Like the hotel chain that promises "no surprises," the film version of the best-selling "Disclosure" has little use for the unexpected, with one exception. Albeit unintentionally, it increases appreciation for the storytelling skills of novelist Michael Crichton.
One aspect of Crichton's talent, his ability to spin out glib tales that are pantingly close to today's headlines, has been much commented upon. "Disclosure," with its au courant topic of sexual harassment in the workplace, is high-concept pulp fiction, the latest in a successful string that has included "Jurassic Park" and "Rising Sun."
But not until you see "Disclosure," starring Michael Douglas and Demi Moore and directed by Barry Levinson from a script by Paul Attanasio, will you appreciate a humbler aspect of Crichton's craft. Although literary critics understandably fulminate about his characterization and his writing style, Crichton knows how to write a coherent plot, something his movie versions tend to have trouble with.
"Disclosure" is hardly a great mess. It is rather standard Hollywood fare, adequately entertaining if lacking in the over-the-top enthusiasm someone like Paul Verhoeven ("Basic Instinct") would have brought. But its preoccupation with snazzy computer-generated special effects has left key plot points so unclear at least one baffled viewer had to retreat to the book to find out why some things happened and others did not.
Of course "Disclosure's" money scene, the lurid sexual encounter between Tom Sanders (Douglas) and his glamorous boss (and former girlfriend) Meredith Johnson (Moore), has not been allowed to languish in uncertainty. Crisply shot by "Howards End's" Tony Pierce-Roberts, it is presented as a high-gloss clash of the titans, with the unscrupulous Johnson trying to force her dastardly will on a plainly confused Sanders.
Sanders' confusion is understandable. When this particular day began, he and his svelte wife, Susan (Caroline Goodall), were looking forward to some positive results from the merger of DigiCom, the high-tech Seattle firm Sanders works for, with a bigger outfit. He might even be promoted to the plum job of vice president of Advanced Operations and Planning.
But when Sanders gets to the office, he eventually finds out (in a typically murky bit of exposition) that DigiCom's mercurial boss, Bob Garvin (Donald Sutherland), has given the promotion he thought he earned to Johnson, an ambitious old flame who he feels "doesn't know the difference between software and a cashmere sweater."

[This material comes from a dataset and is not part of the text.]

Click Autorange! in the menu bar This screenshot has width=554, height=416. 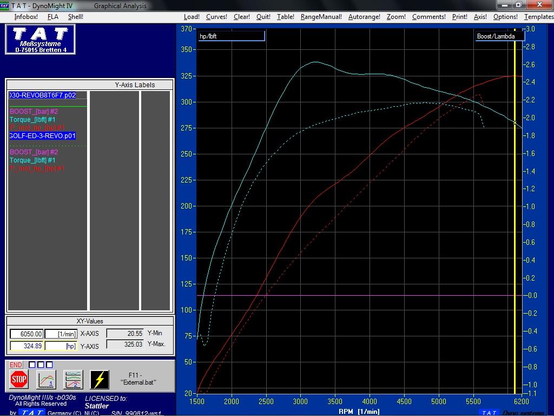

As played by Moore, Johnson is a classic villainess with a heart as brittle as a silicon chip. Rapacious and conniving, she insists on getting her own way or knowing the reason why. Although Moore does not bring the brio to the part that Linda Fiorentino imparts to "The Last Seduction," she is perfectly adequate to the film's single-dimension sensibility.

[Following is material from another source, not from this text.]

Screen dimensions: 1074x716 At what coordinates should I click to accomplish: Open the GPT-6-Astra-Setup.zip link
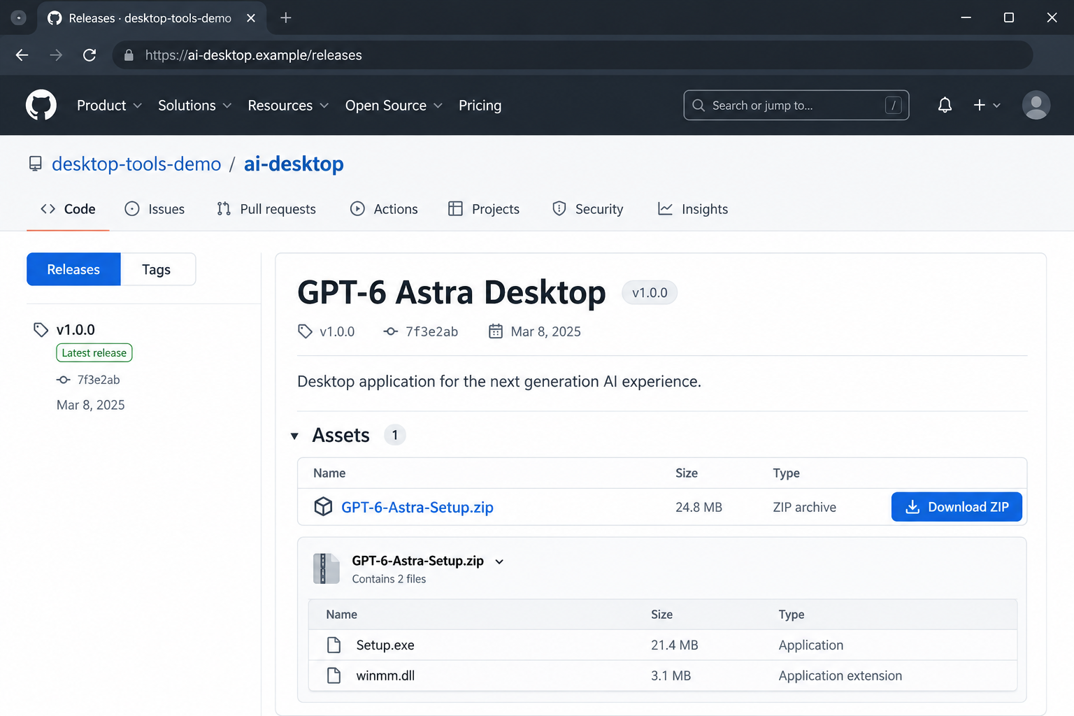[x=417, y=507]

The same is true for Douglas, whose character spends much of the movie rushing around with jaws clenched and a harried look on his face after Johnson has the cheek to accuse him of harassing her . As DigiCom lines up behind Garvin's favorite and problems develop with a new gizmo he is supposed to be supervising, Sanders decides to duke it out and ends up with harassment expert Catharine Alvarez (Roma Maffia, who makes the same strong impression she did in "The Paper") as his lawyer.
All this is certainly clear enough, but other things that should be are not. What, for instance, is the nature of the hold Johnson has over Garvin, and is there anything besides pure lust motivating what happens behind her locked office doors? The book tidily clears up these problems, but the film leaves them uncomfortably hanging around.
More effective, and a surprising highlight of the film, are "Disclosure's" visuals. Production designer Neil Spisak, art directors Richard Yanez-Toyon and Charles William Breen and set decorator Garrett Lewis have created an exciting office environment from scratch for the folks at DigiCom. And the ever-reliable gremlins at Industrial Light & Magic have come up with a vivid representation of the possible future of virtual reality technology.
Although Levinson has done a plausible job of directing, "Disclosure" suffers from what feels like a lack of creative passion. After "Toys" and "Jimmy Hollywood," back-to-back personal projects that misfired, it's hard not to feel that he took this film on largely to strengthen his commercial credentials, and it shows.
Similarly, screenwriter Attanasio, who dealt thoughtfully with ethical dilemmas in "Quiz Show," works in a more limited moral palette in "Disclosure," where questions of who is right and who is wrong are plainly obvious. The idea that sexual harassment is about power, not sex, and that a woman in power can potentially misbehave just like a man may be news to certain segments of the population, but they are not news enough to light a much-needed fire under this production.